§ What is expected: Starting at the line where "This screenshot has height=574, width=455." occurs, reproduce each line through the end of the entries below exactly. Omit every picture.

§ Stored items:
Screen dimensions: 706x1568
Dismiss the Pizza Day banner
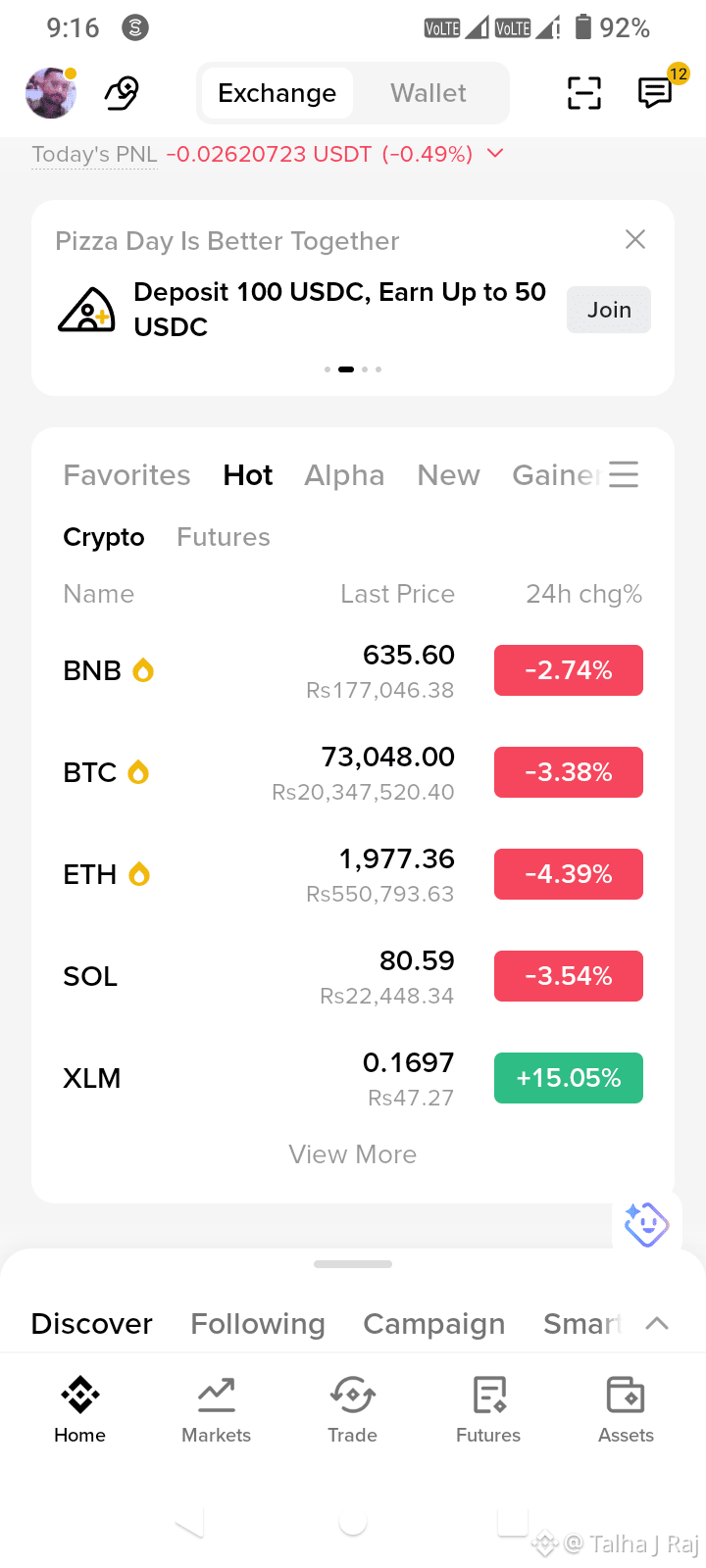click(635, 239)
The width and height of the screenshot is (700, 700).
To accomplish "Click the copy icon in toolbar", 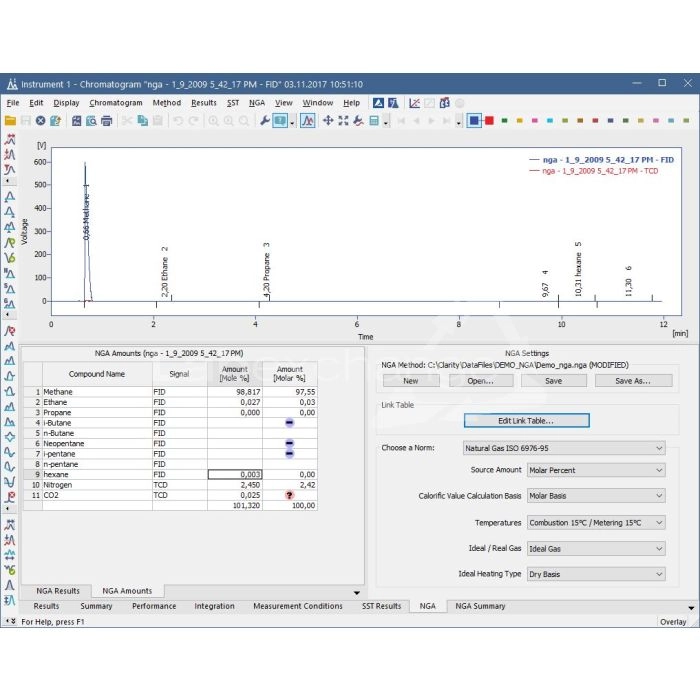I will 143,121.
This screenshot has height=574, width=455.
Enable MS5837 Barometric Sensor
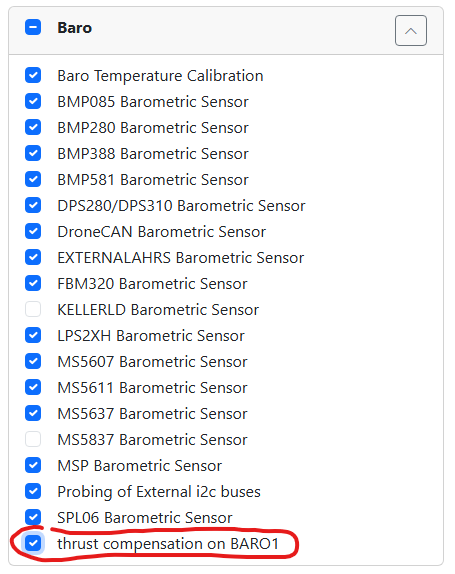click(33, 439)
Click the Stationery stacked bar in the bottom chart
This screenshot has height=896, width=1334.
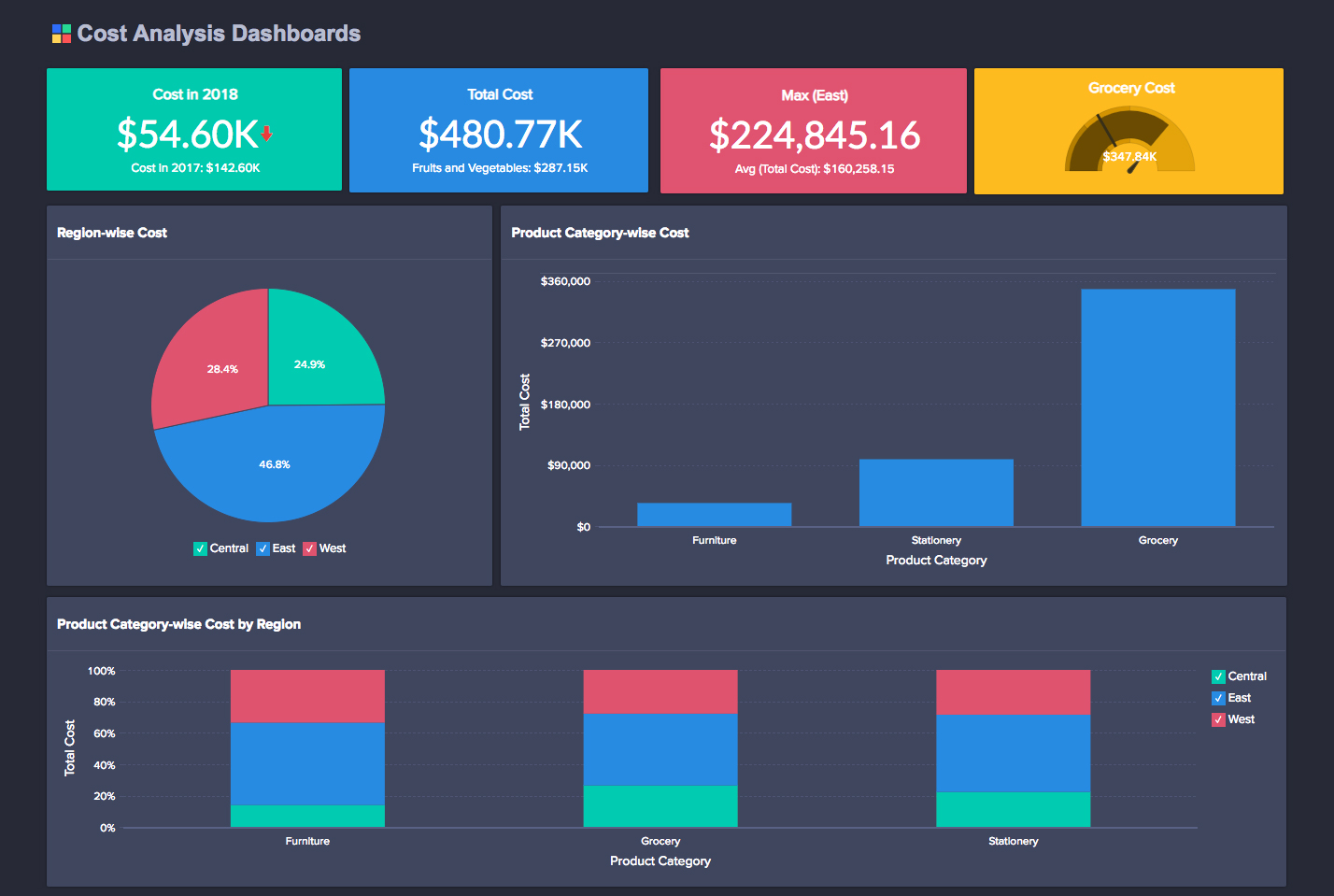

§ Exercise response:
This screenshot has height=574, width=455.
Enable MS5837 Barometric Sensor
click(33, 439)
Click the Stationery stacked bar in the bottom chart
This screenshot has height=896, width=1334.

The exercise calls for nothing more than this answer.